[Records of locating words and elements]
........
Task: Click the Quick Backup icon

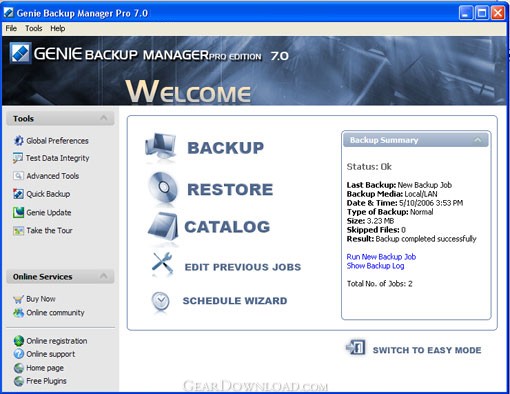Action: pos(18,194)
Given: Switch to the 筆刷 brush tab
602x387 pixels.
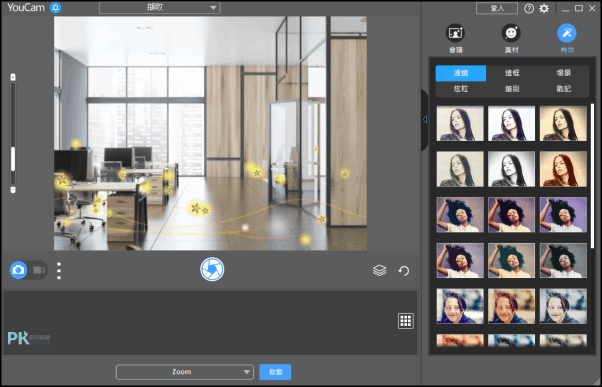Looking at the screenshot, I should 512,89.
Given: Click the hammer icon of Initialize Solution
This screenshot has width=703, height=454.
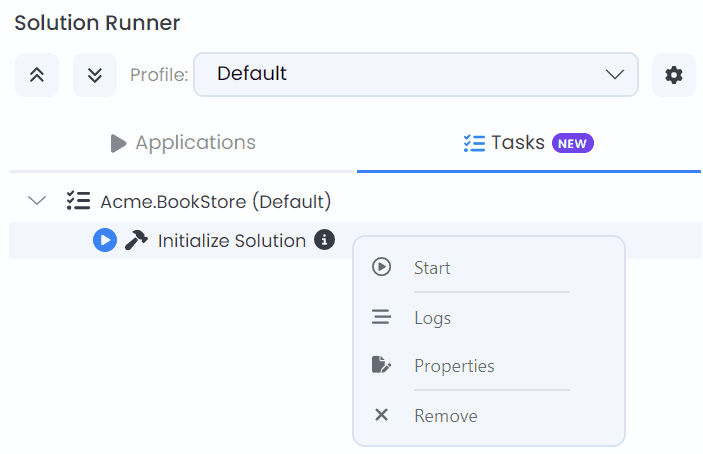Looking at the screenshot, I should (136, 240).
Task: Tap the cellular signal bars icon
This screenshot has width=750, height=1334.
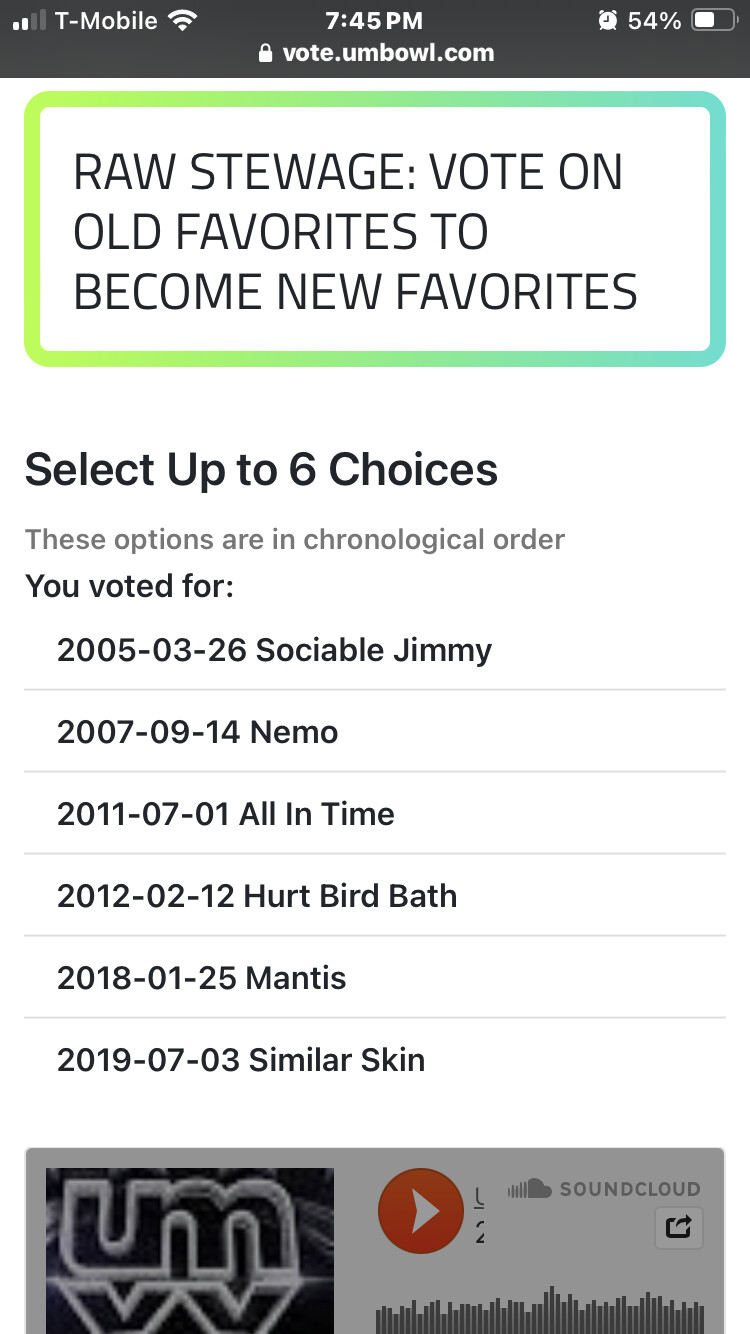Action: click(30, 20)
........
Rewrite the lines of the records above as a numbered list, skipping blank lines and leaving out the pictures.

1. Task: Click the Quick Backup icon
2. Action: pos(18,194)
3. Given: Switch to the 筆刷 brush tab
4. 602x387 pixels.
5. Looking at the screenshot, I should 512,89.
6. Given: Click the hammer icon of Initialize Solution
7. This screenshot has width=703, height=454.
8. Looking at the screenshot, I should (136, 240).
9. Task: Tap the cellular signal bars icon
10. This screenshot has width=750, height=1334.
11. Action: click(30, 20)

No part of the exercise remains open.